En 2019, deux millions de touristes chinois ont visité l’Italie. Cette année-là, les Chinois représentaient encore environ 40 % des visiteurs internationaux du Colisée de Rome. Le site avait adapté ses panneaux et ses guides pour inclure la langue chinoise, en plus de l’anglais et de l’italien. Comme beaucoup d’autres endroits, Rome a pris des mesures pour accueillir les visiteurs chinois. Elle a appris à ses chauffeurs de taxi à remercier ses clients chinois par un « xie xie », ou « merci » en mandarin. Son principal aéroport, Fiumicino, a même proposé un service personnel de shopping hors taxes pour attirer les voyageurs chinois.

Leur disparition a porté un « coup dévastateur » aux entreprises qui avaient investi dans ce groupe particulier, selon Fausto Palombelli, responsable du département tourisme d’Unindustria, une association d’entreprises de la région du Latium, qui comprend Rome. Le nombre de touristes internationaux arrivant en Italie reste de toute façon inférieur de 55 %, contre une baisse de 48 % dans toute l’Europe, selon les statistiques publiées en juin par l’ENIT, l’agence nationale du tourisme.
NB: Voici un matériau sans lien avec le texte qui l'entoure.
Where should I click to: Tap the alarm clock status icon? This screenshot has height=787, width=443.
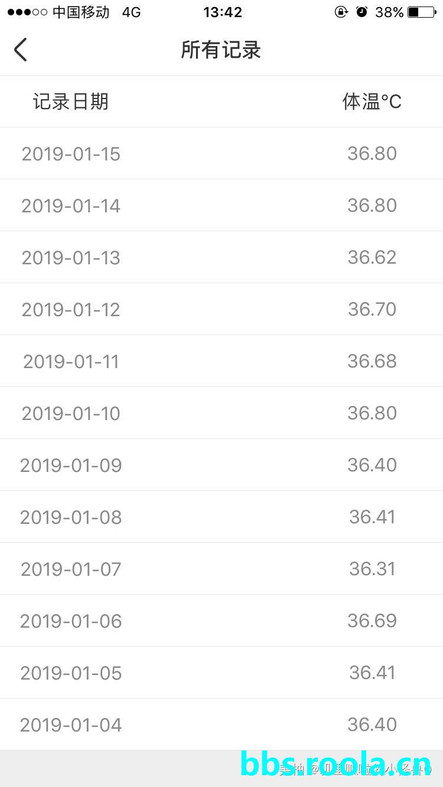coord(361,12)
Mais l’absence des touristes chinois se fait sentir plus durement dans des pays européens qui ne semblent pas si évidents. La Hongrie et la République tchèque étaient les destinations les plus populaires en Europe centrale et orientale pour les touristes chinois. Ils représentaient 50 % de l’ensemble des touristes dans ces pays avant la pandémie.